Moody’s cuts China outlook on eve of NPC, cites reform, fiscal risks
SHANGHAI - Reuters
REUTERS photoMoody’s downgraded its outlook on Chinese government debt to “negative” from “stable” on March 2, citing uncertainty over authorities’ capacity to implement economic reforms, rising debt and falling reserves.
The Moody’s downgrade comes just days before the National People’s Congress (NPC) is due to vote on China’s 13th five year plan, a closely held development blueprint for the next five years, which policymakers began formally drafting in 2015.
Analysts will closely scrutinize the NPC’s final text for hints on the likely trajectory of reform and policymakers’ thinking on the appropriate growth strategy for China - key factors highlighted by Moody’s in the report issued on March 2.
“Without credible and efficient reforms, China’s GDP growth would slow more markedly as a high debt burden dampens business investment and demographics turn increasingly unfavorable.
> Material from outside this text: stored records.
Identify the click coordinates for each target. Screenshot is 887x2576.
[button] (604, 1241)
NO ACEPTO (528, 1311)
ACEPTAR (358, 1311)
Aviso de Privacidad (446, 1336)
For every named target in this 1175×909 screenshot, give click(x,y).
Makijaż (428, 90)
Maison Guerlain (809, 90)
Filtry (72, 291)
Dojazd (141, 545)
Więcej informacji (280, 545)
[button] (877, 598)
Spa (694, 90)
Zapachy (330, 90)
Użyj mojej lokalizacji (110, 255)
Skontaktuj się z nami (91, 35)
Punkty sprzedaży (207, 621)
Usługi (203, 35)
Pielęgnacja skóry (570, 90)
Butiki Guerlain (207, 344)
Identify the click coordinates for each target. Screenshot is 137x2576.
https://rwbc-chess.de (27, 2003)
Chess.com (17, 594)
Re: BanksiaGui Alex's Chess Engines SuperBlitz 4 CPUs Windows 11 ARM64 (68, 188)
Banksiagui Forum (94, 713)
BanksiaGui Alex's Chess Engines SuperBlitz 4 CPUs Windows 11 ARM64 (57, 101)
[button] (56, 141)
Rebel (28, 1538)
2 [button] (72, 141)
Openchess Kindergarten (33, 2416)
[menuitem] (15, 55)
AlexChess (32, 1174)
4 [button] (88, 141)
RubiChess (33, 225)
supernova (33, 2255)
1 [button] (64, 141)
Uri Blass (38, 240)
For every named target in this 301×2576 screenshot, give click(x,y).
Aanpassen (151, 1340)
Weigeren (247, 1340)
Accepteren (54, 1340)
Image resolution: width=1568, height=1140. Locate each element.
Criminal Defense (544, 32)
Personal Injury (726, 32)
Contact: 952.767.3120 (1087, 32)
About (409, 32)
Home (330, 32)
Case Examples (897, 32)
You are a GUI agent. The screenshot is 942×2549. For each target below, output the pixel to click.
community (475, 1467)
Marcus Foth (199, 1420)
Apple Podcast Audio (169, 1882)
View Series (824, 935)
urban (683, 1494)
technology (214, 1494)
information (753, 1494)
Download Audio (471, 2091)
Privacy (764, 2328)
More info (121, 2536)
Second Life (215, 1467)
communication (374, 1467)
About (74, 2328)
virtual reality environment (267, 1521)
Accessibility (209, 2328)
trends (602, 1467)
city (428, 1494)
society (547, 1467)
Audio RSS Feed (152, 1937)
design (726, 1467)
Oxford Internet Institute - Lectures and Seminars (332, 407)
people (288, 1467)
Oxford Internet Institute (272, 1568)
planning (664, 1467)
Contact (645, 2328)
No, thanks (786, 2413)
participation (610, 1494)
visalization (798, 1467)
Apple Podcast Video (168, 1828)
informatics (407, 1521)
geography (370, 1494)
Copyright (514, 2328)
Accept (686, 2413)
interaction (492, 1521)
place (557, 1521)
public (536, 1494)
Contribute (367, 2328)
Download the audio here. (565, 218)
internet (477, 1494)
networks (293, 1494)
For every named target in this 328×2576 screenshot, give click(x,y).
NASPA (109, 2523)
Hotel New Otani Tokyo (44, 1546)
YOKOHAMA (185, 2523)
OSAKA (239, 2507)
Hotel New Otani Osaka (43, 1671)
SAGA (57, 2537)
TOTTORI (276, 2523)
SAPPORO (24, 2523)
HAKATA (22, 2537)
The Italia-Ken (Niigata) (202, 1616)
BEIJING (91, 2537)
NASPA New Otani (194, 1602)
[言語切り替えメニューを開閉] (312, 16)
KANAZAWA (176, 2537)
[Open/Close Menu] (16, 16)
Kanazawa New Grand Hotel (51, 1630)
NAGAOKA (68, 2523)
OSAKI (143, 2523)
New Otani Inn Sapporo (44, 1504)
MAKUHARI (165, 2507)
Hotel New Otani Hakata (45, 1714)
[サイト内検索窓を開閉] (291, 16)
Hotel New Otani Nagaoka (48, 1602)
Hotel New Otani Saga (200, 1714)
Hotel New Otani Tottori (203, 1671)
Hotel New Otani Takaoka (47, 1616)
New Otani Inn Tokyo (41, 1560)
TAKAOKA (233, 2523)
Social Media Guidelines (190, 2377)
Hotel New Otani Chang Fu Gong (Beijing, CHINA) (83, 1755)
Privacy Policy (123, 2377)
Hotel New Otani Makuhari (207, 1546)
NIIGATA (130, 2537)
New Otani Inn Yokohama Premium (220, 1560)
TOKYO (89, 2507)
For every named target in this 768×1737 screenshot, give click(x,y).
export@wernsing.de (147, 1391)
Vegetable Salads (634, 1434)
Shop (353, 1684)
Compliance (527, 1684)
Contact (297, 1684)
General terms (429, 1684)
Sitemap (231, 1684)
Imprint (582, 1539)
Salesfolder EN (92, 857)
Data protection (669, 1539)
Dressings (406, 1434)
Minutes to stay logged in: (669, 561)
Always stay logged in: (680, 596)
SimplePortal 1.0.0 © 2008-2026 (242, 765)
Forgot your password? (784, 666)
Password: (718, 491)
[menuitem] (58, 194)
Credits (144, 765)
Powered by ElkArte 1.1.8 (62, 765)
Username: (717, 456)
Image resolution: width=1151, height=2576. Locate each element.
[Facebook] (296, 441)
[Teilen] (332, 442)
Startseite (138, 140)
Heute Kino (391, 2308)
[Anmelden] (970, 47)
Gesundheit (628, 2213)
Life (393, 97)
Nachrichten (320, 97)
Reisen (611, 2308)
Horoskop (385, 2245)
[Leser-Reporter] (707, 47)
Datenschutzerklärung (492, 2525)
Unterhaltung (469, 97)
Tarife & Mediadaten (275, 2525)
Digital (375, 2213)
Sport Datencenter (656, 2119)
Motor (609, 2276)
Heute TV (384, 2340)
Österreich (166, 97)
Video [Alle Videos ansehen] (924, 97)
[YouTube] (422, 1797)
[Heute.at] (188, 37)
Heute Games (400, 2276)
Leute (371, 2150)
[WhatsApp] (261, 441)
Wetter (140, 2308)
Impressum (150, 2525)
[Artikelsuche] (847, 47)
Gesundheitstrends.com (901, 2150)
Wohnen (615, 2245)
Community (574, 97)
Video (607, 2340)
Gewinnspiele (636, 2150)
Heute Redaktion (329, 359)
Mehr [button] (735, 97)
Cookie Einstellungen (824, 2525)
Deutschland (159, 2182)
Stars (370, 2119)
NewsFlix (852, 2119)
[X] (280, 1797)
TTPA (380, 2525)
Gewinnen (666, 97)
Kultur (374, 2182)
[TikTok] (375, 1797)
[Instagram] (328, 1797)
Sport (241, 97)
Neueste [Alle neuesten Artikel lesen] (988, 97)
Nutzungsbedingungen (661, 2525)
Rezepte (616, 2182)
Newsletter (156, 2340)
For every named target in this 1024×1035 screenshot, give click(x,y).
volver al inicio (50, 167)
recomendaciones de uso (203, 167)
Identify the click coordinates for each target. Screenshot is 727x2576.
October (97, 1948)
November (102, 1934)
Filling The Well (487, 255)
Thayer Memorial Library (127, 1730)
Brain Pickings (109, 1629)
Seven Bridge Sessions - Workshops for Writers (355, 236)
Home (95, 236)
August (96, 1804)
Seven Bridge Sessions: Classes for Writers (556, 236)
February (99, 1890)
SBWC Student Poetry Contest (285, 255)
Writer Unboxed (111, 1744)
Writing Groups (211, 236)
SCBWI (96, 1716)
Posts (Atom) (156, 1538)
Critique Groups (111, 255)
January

Government debt would increase more sharply than we currently expect,” Moody’s said.
The agency said its rating committee had discussed China’s status at a meeting on Feb. 9, during which the country’s institutional and fiscal strength, as well as its susceptibility to event risk, were reviewed.
The agency said the downgrade was driven by expectations that China’s fiscal strength will continue to decline, as well as the fall in its foreign exchange reserves which have shrunk by $762 billion over the last 18 months.
It also said that policymakers’ credibility was at risk of being undermined by incomplete implementation or partial reversals of some reforms.
“Interventions in the equity and foreign exchange markets over the past year suggest that ensuring financial and economic stability is also an objective, but there is considerably uncertainty about policy priorities,” Moody’s said.
Moody’s, however, retained China’s Aa3 rating, noting the country’s sizeable reserves gave it time to implement reforms and gradually address economic imbalances.
But the agency warned that it could further downgrade China’s rating if it saw slowing down of reforms needed to support sustainable growth and to protect the government’s balance sheet.
“It’s not a worrying sign yet, but rather a negative direction. That’s what Moody’s is flagging,” said Trinh Nguyen, senior economist for emerging Asia at global asset manager Nataxis.
“But they (Chinese authorities) have room to do this. They have one of the lowest government debt as a share of GDP in comparison to other emerging nations. And most importantly, as China has a current account surplus it can fund its own fiscal expansion.”
Initial market reaction to the outlook change was muted, although the cost of insuring Chinese government debt against default rose slightly.
“The drivers - local government debt, capital outflows, falling reserves and concerns on the progress of reforms - are all well recognised by investors and a lot of them have arguably already been priced in,” agreed Aida Yah, Senior Emerging Market Asia Economist at AXA Investment Managers.